Your new novelette “The Great Wall of America” [Read / Amazon] is set in what could be described as an internment camp on the move. It presents a nightmarish yet plausible scenario of what could happen if the migrant caravans breached the southern Mexico-American border and crossed into the US territories. Tell us about the origin of this novelette. When and under what circumstances did you start working on it?

I originally conceived “The Great Wall” in the long-ago days of late 2015, when Donald Trump’s candidacy looked mainly like a publicity stunt, akin to going over Niagara Falls in a barrel, with about the same likelihood of an ignominious end. Hearing his rants about this ridiculous wall-to-end-all-walls set off a series of associations in my mind: the Depression-era American public-works projects of the 1930s; the fact that U.S. government coffers could not possibly pay for such a thing; the cynical realization that as with so many industries in the U.S.–agriculture, construction, manufacturing, hospitality, and more–the only affordable way to sustain such a program would be the cheap, backbreaking, and thankless labor of undocumented immigrants; the American for-profit prison industry and its cozy relationship with lawmakers; parallels with the Great Wall of China and the hundreds of thousands of dead laborers who were in some cases interred in the foundations of that Wall . . . the futility, stupidity, and cruelty of it all. When I first began tinkering with the concept, its tone was satirical. But after that long, utterly sleepless election night of watching state after state fall to Trump, I knew in my bones the story had changed. There was nothing the least bit funny about any of this, and the tone had to be stark and realistic, since what once seemed a laughably ludicrous dystopian future was now slouching toward Bethlehem to be born.

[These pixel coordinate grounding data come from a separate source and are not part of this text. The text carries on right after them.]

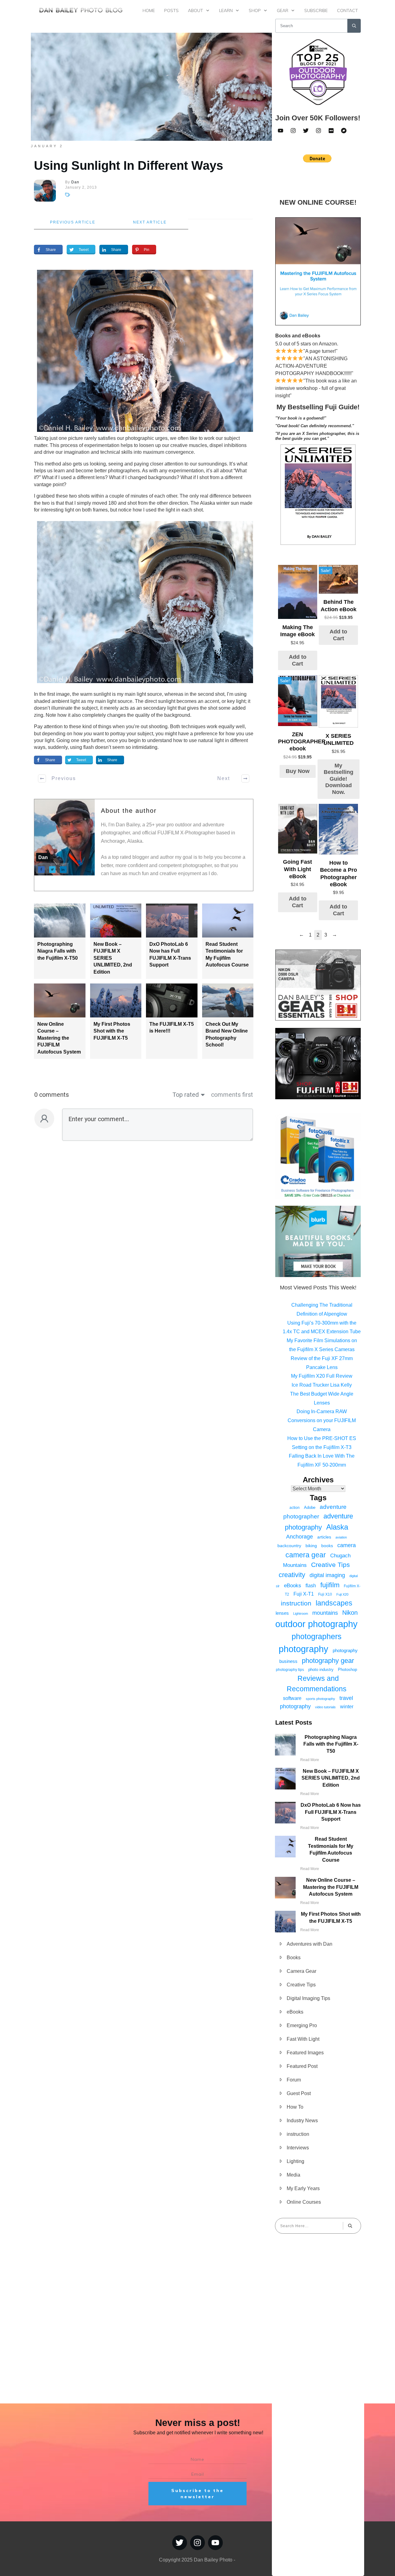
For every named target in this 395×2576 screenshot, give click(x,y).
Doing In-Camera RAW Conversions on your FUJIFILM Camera (322, 1420)
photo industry (321, 1669)
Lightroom (300, 1613)
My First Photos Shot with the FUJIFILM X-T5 (112, 1031)
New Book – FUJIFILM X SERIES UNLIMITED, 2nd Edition (330, 1778)
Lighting (295, 2161)
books (327, 1545)
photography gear (328, 1660)
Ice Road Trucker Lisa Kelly (322, 1385)
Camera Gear (301, 1971)
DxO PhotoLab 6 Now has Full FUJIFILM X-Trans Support (331, 1812)
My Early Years (303, 2188)
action (294, 1507)
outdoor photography (316, 1624)
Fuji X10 (325, 1594)
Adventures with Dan (309, 1944)
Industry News (302, 2120)
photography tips (290, 1670)
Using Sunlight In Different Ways (128, 165)
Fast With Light (303, 2039)
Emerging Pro (302, 2025)
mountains (325, 1612)
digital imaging (327, 1575)
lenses (282, 1613)
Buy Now (298, 771)
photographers (317, 1636)
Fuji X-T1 (303, 1594)
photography (303, 1649)
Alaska (337, 1527)
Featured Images (305, 2052)
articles (324, 1536)
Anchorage (299, 1537)
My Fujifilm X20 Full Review (321, 1376)
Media (293, 2174)
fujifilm (329, 1585)
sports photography (320, 1699)
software (292, 1698)
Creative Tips (330, 1564)
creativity (292, 1575)
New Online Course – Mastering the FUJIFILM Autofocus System (59, 1037)
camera (346, 1545)
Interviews (298, 2147)
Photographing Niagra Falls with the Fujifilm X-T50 (57, 951)
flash (311, 1585)
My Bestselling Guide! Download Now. (338, 778)
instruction (296, 1603)
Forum (294, 2079)
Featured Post (302, 2066)
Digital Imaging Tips (308, 1998)
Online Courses (304, 2202)
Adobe (309, 1507)
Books (294, 1957)
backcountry (289, 1545)
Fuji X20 (342, 1594)
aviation (341, 1537)
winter (346, 1706)
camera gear (305, 1555)
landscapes (334, 1603)
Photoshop (347, 1669)
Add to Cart (297, 660)
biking (311, 1545)
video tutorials (325, 1707)
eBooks (292, 1586)
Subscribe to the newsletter (197, 2493)
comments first (232, 1094)
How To (295, 2107)
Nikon (350, 1612)
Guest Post (299, 2093)
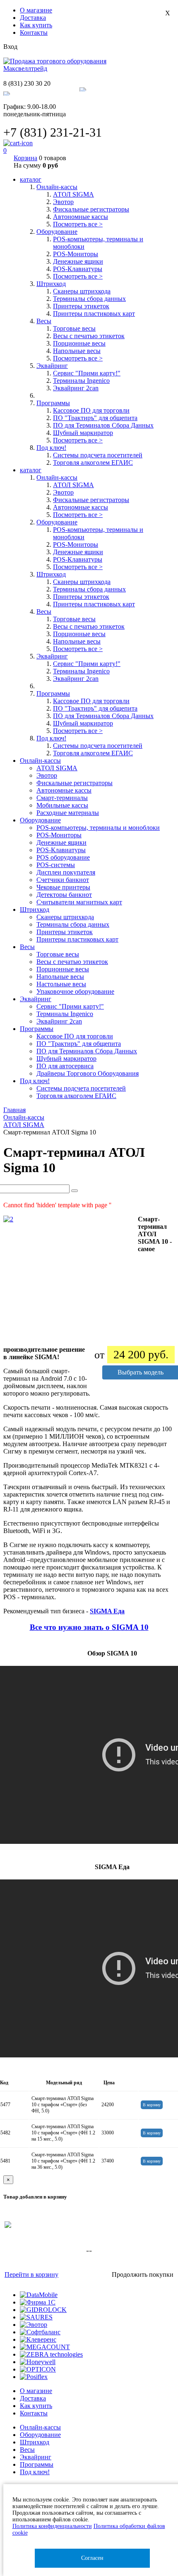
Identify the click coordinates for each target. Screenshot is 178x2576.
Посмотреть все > (78, 224)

“The Great Wall of America” deals with the timeless themes of migration and exile, subjugation and loss of personal freedom — it happened in the age of empires in Egypt, China, Japan, and England, to name a few. And it’s happening again right now under the regime of neo-imperialist powers like America, even China and India, where a whole region (Xinjiang) or a state (Jammu and Kashmir) have turned into de facto police states—prison camps even—for the people of a certain minority religion or language or both. How did you research or go about your worldbuilding for “The Great Wall of America”? Conversations, field visits, books or too much “fake news”?

Here I must confess, abashedly, to not having done any great amount of research specifically for this story. As an East Coast dweller and native Midwesterner, my envisioning of the Southwestern desert is drawn from the odd visit as a tourist and additional research to pin down factual or visual specifics. Technical and construction details are drawn from having known people in the building trades and from my own very limited and amateurish construction or renovation experience. I asked two Mexican-American friends to read the story, which they generously agreed to do, and to tell me where they saw I was getting something wrong or being obtuse.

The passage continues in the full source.